WIND POWER OPEN HOUSE: Port Dover project
Simcoe Reformer: DANIEL PEARCE - June 10, 2010
The King family is unequivocal in its response to a plan to erect wind turbines around their home in the Vaughan Survey east of Port Dover.
"We're all for it, as opposed to a nuclear plant," Stephanie King told a reporter at an open house hosted by the company that plans to build a wind farm near her home.
"We asked for the alternative. This is it . . . They can gladly put one in my backyard," King said at the Port Dover Community Centre on Wednesday afternoon.
Capital Power Corporation of Edmonton was given approval by the province this spring to build a wind farm of up to 70 turbines stretching from the east end of Norfolk County into Haldimand County, all the way to Featherstone Point.
It will generate enough electricity to power 22,000 homes a year.
On the one hand, the project will replace the nuclear power plant that Bruce Power wanted to build at Nanticoke and was the subject of much protest until the company abandoned the idea.
On the other is the growing worldwide controversy over the potential ill-health effects on people who live near turbines.
For the Kings, who put a three-metre No Nukes banner across the front of their home during the Bruce Power debate, there is no comparison between the two.
"If you find turbines have health issues, we can take it down," said Stephanie's husband Kirk. "With nuclear, we are stuck with it for years."
About a dozen Power Capital staff mingled with the public as they came into the community centre.
Lori Wilson, manager of consultation for the company, said the public response so far to a series of open houses on the project has been "mixed" with plenty of "strong support."
Landowners in the area continue to phone the company looking to rent their land out for turbines, she noted.
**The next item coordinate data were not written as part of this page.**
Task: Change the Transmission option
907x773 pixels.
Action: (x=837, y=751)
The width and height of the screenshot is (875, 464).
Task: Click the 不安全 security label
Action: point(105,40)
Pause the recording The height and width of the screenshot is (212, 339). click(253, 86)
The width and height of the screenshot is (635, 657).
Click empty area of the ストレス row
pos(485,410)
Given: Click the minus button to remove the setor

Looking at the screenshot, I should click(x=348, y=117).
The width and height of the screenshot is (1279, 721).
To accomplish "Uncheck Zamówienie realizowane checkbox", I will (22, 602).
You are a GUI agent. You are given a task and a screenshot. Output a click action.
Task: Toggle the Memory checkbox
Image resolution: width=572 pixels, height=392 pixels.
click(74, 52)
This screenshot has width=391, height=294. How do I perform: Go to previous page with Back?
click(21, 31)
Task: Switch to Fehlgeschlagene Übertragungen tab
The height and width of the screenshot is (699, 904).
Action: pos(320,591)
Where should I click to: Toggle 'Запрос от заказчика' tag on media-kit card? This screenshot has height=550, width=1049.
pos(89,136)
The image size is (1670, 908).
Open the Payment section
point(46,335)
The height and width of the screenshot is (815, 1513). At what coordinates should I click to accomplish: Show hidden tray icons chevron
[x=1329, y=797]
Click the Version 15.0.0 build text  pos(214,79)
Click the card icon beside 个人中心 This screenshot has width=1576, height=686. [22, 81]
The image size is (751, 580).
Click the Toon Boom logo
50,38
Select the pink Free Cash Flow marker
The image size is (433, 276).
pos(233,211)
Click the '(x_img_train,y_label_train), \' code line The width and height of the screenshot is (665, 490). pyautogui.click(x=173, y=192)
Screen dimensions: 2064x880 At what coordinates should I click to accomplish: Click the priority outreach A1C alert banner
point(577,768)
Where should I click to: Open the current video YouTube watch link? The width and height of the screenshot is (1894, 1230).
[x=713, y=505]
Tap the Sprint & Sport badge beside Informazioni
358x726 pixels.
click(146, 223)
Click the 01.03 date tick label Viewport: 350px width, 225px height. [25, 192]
Power Capital must still go through what's called a Renewable Energy Assessment, a study on how the turbines will affect the environment, including water quality and wildlife.
If they're successful, they expect to start building next year and have the turbines feeding the grid by 2012.
Brian Gibson, business development manager for a company that owns sand and gravel operations in Waterford, Dunnville, and Nanticoke, sees the project as a potential source of work for his company.
Service roads will have to be built to the windmills and their foundations will require concrete his company could provide, Gibson said.
"I'm here to find out the quantities involved," he said.
"It's a potential million dollar-type business, not small potatoes . . . We employ local people."
Ron Walker, a retired engineering professor from Orillia, said he wanted to find more information on how a wind farm operates.
Walker, who taught at Georgian College in Barrie, said he generally favours green energy projects.
"We have very little experience (with them). The rest of the world has a lot more. What I know is the rest of the world is still building," Walker said.
"I also think we have no choice. It's about as simple as that. There's always a price to pay. I think wind and solar are in the acceptable range."